== WORK INSTRUCTIONS ==
Every line of the entries with the word "Task" in it should be shown.

== DATA TO EXAMINE ==
^^^^

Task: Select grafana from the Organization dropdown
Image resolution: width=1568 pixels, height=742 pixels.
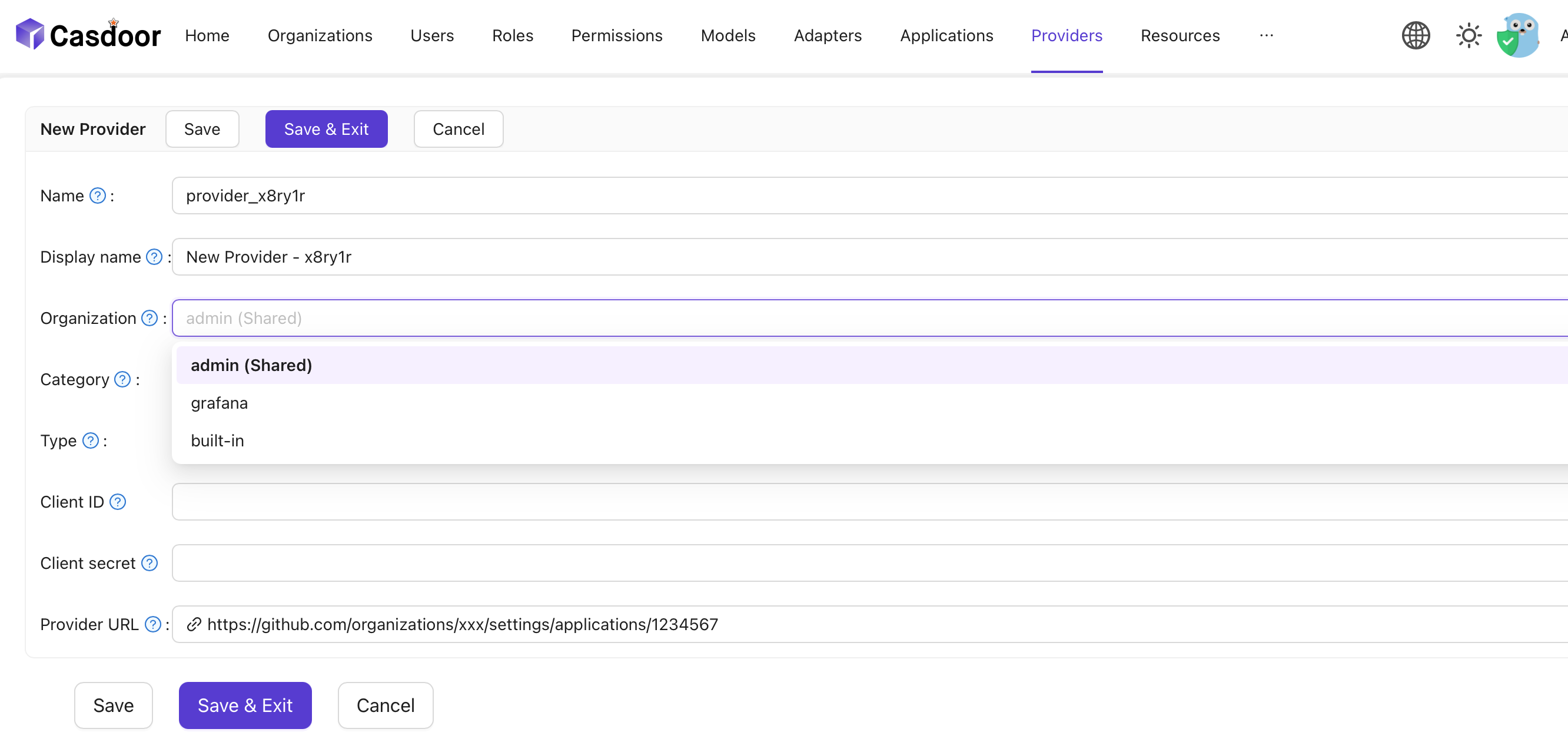Action: [x=218, y=403]
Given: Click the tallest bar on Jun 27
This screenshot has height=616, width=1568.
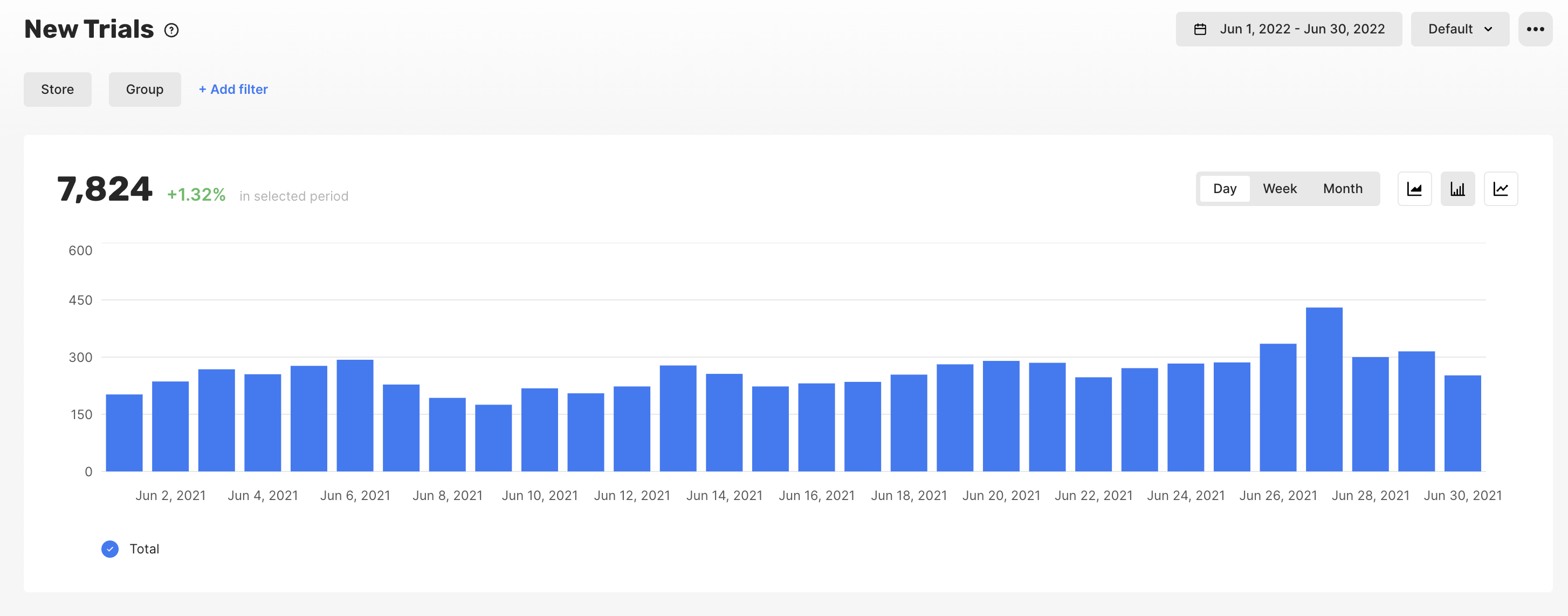Looking at the screenshot, I should (1324, 389).
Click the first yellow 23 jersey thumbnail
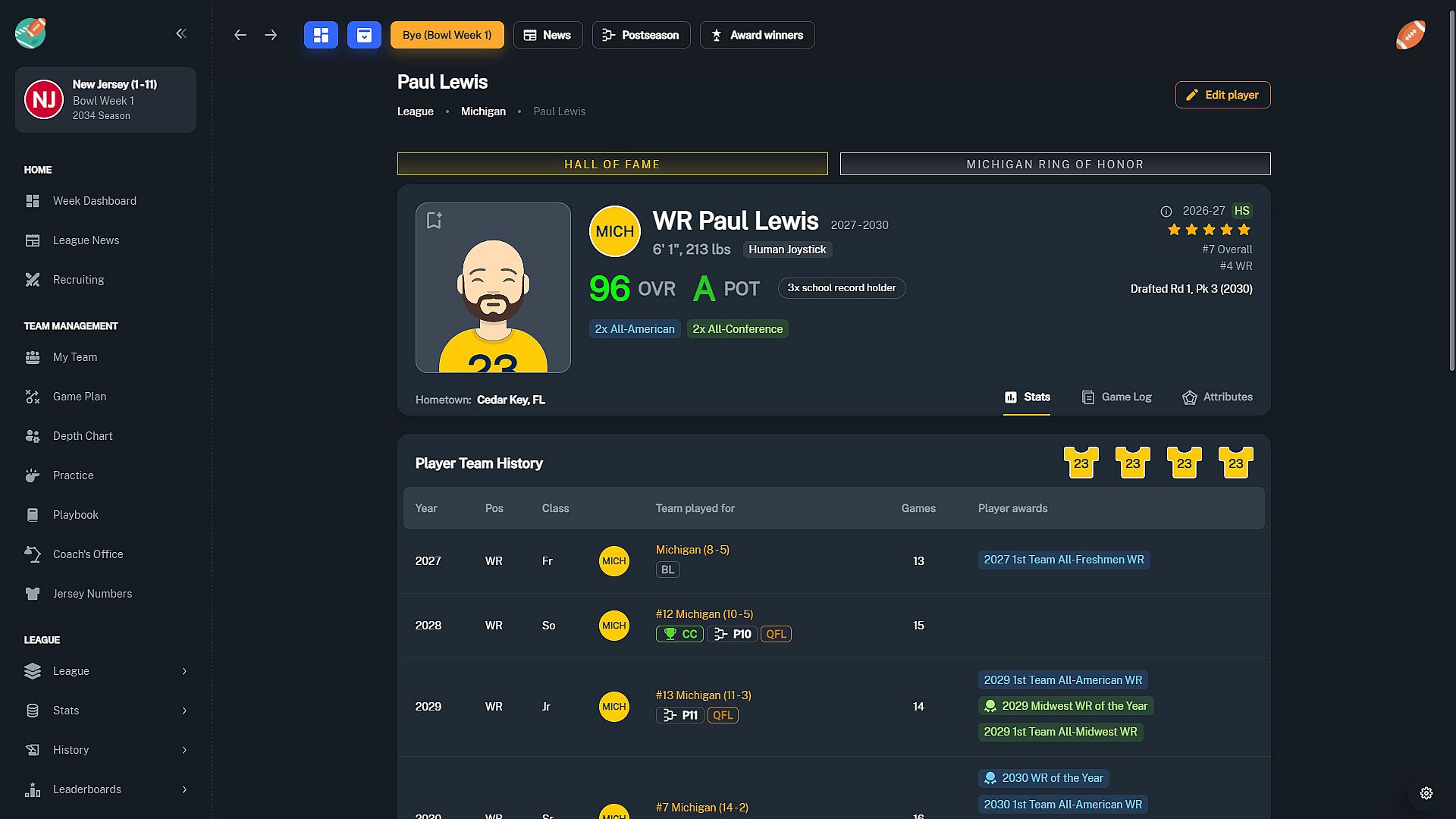 tap(1081, 463)
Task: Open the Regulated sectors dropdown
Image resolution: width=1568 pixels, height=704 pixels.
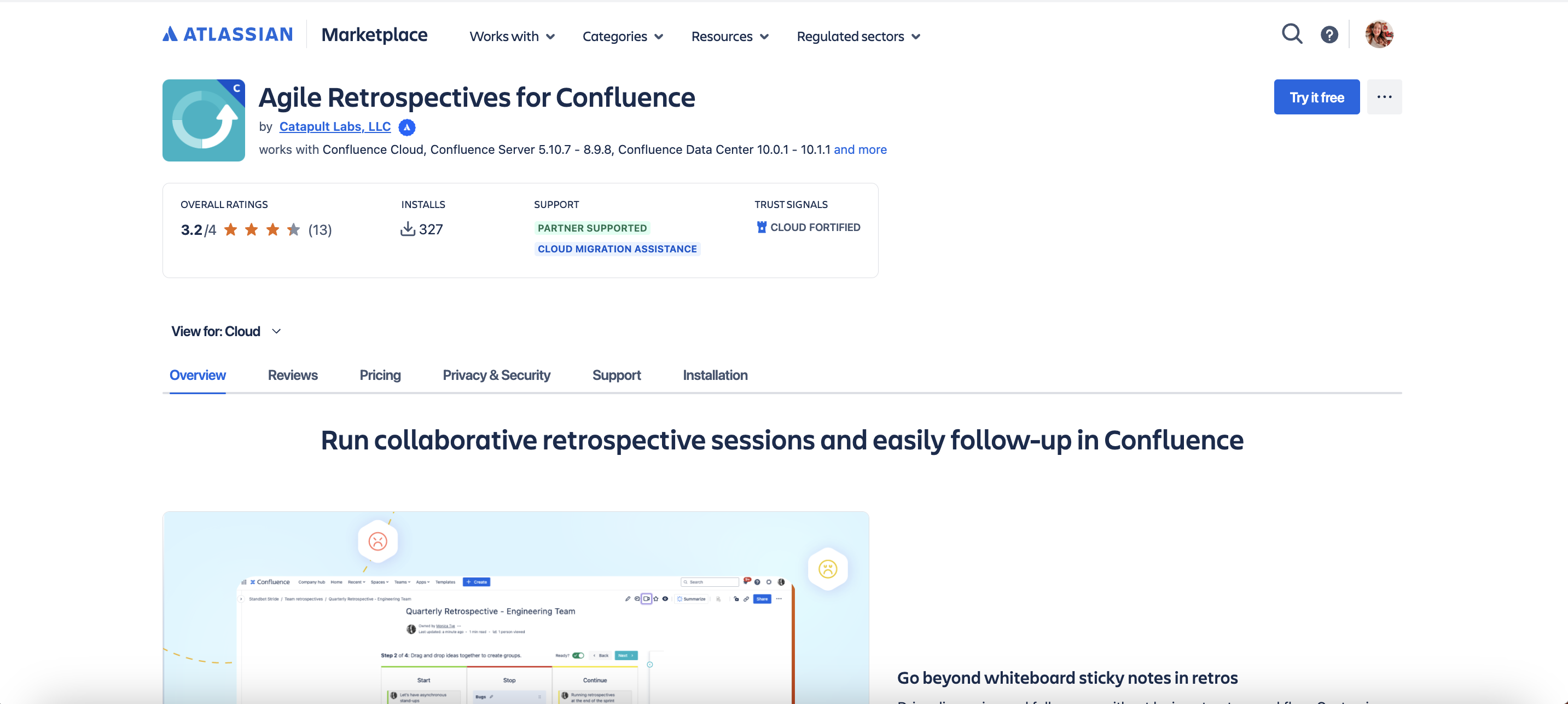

^^^^

== ANSWER TO THIS EXERCISE ==
Task: Select grafana from the Organization dropdown
Task: Open the Regulated sectors dropdown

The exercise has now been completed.